** What to work on **
Would you please retype, exactly, the lines of the listing below between the line with "Call Us Today: 248-434-4110 (1371, 18)" and the line with "13 MOTIVOS PARA", inclusive?

** Dataset excerpts **
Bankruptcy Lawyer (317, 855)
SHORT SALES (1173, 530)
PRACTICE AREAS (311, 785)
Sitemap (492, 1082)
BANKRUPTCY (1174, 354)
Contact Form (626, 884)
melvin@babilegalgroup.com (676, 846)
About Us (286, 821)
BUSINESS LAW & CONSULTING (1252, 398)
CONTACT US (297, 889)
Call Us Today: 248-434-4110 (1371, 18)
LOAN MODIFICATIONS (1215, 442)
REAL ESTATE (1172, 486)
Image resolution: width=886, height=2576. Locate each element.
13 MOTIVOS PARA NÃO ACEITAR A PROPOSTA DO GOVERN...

==

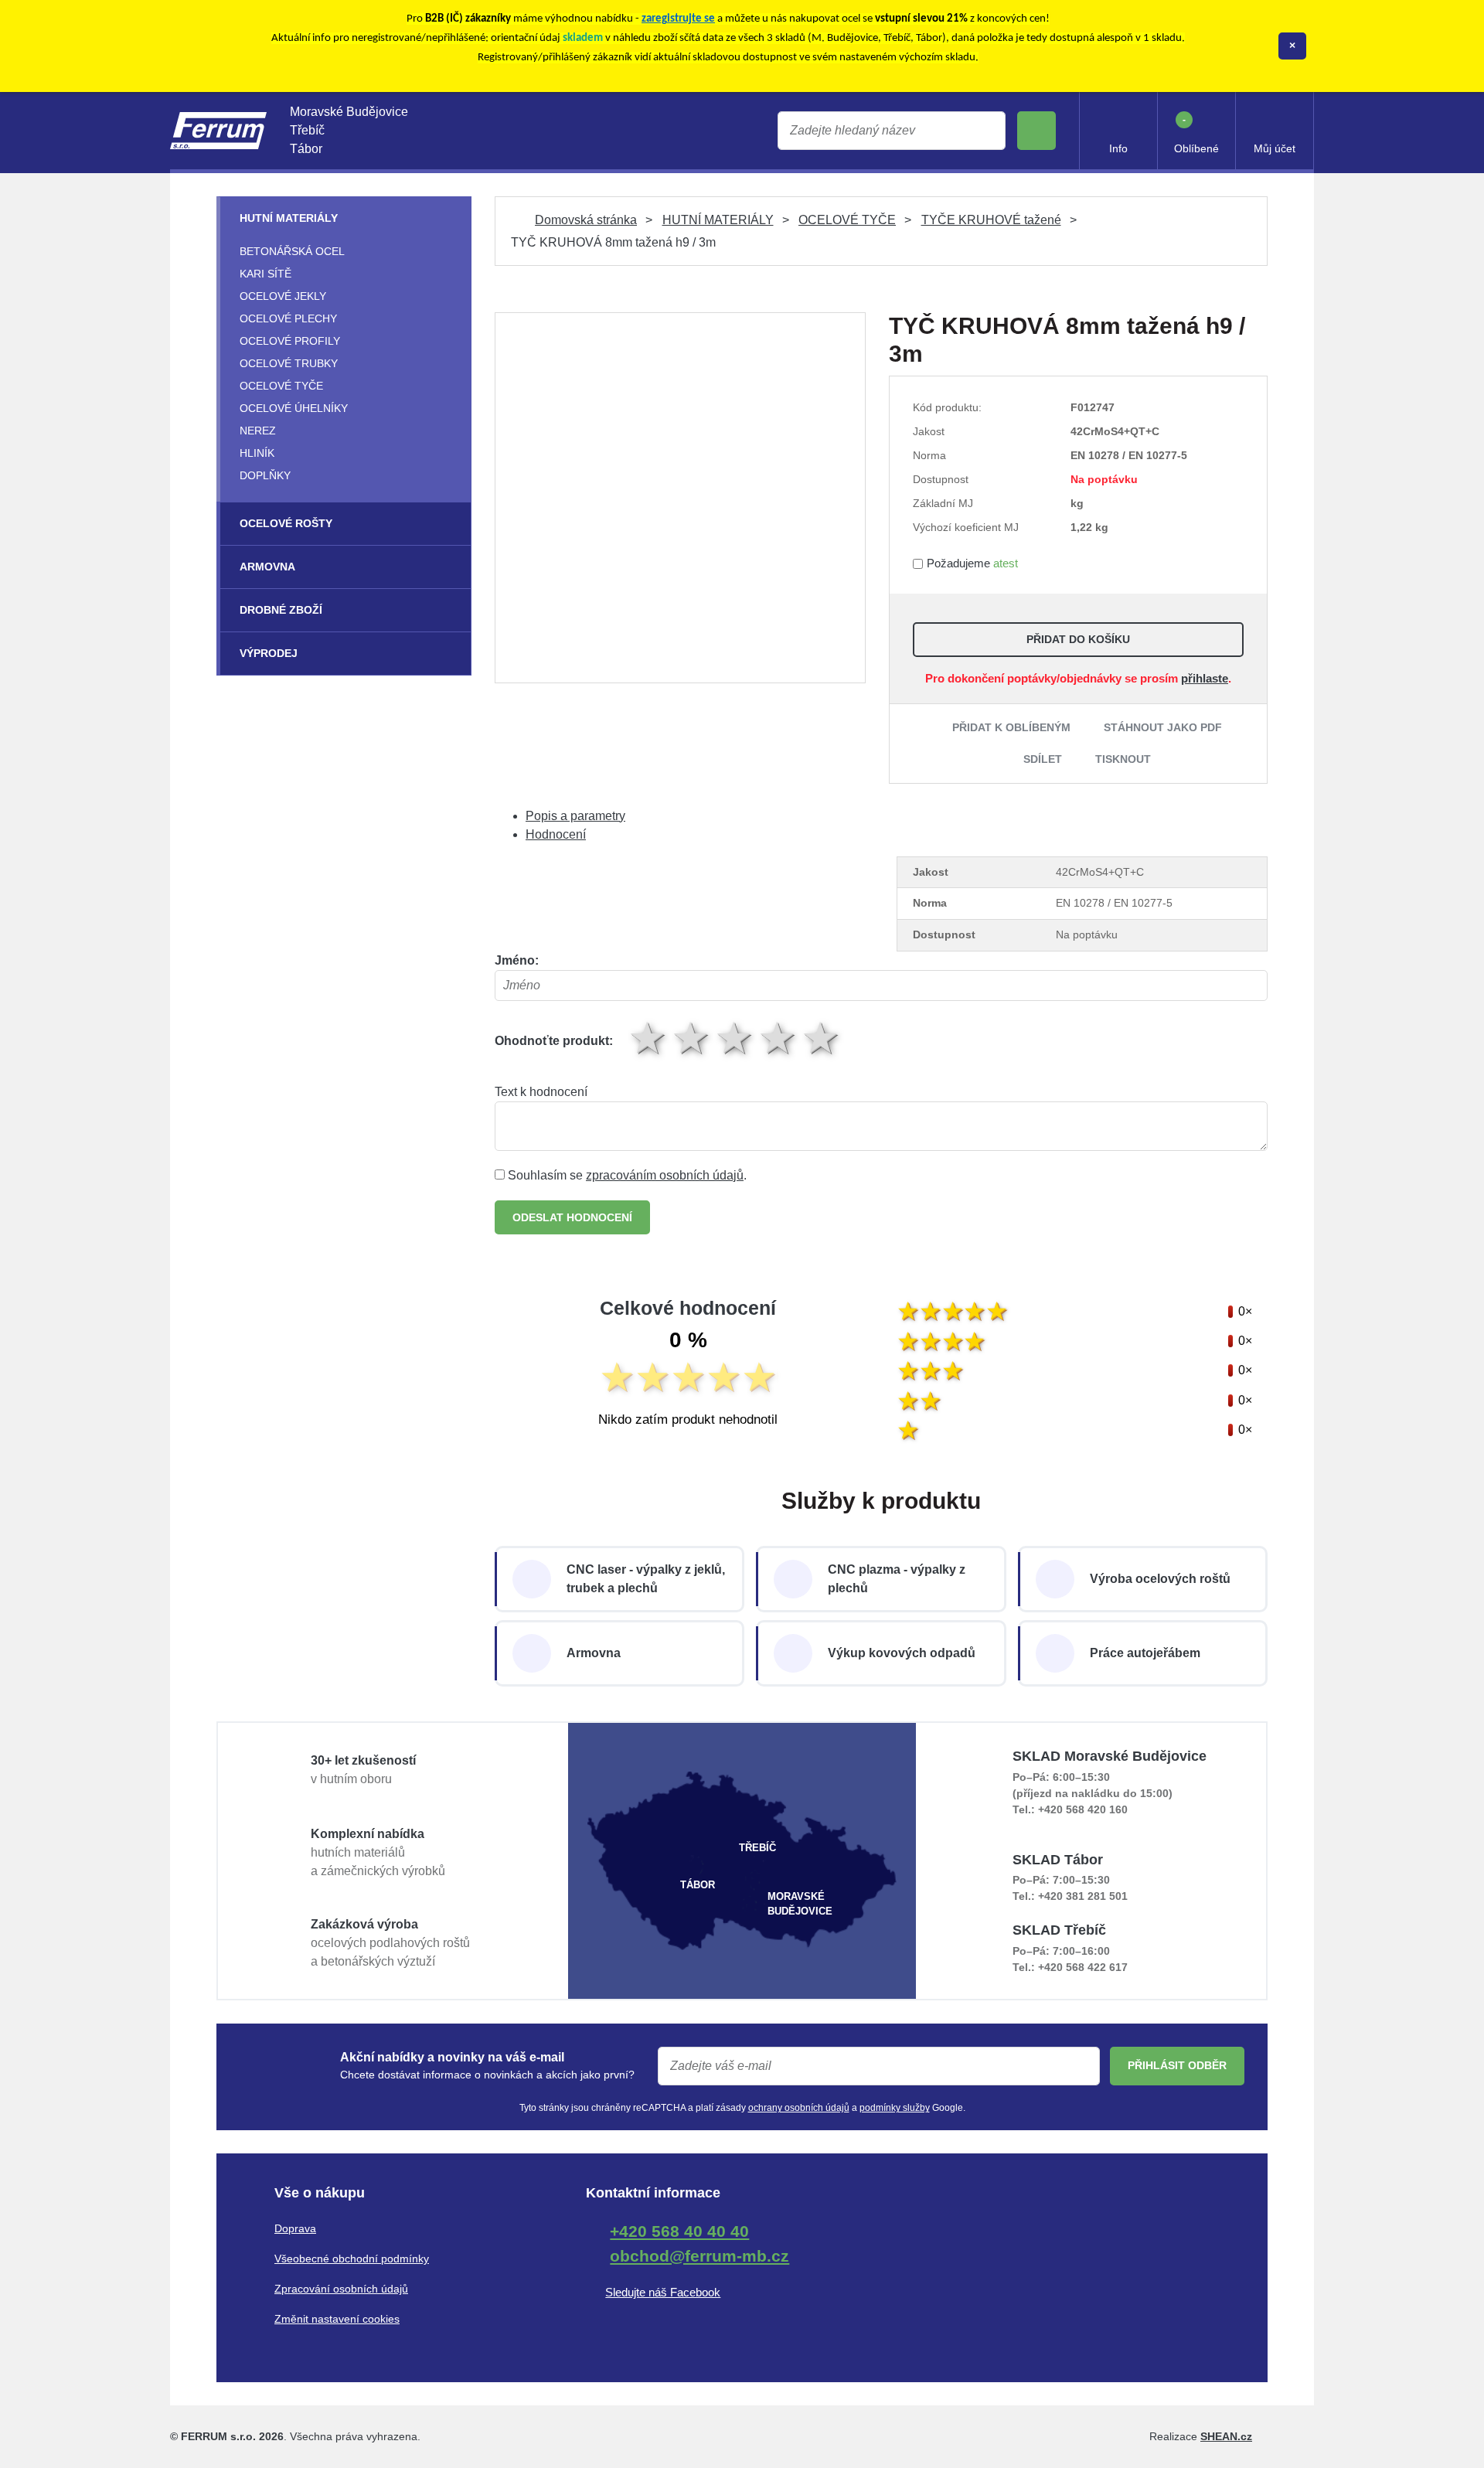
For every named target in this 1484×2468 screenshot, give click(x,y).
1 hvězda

** Expected answer **
Call Us Today: 248-434-4110 (1371, 18)
LOAN MODIFICATIONS (1215, 442)
REAL ESTATE (1172, 486)
Image resolution: width=886, height=2576. Locate each element.
13 MOTIVOS PARA NÃO ACEITAR A PROPOSTA DO GOVERN...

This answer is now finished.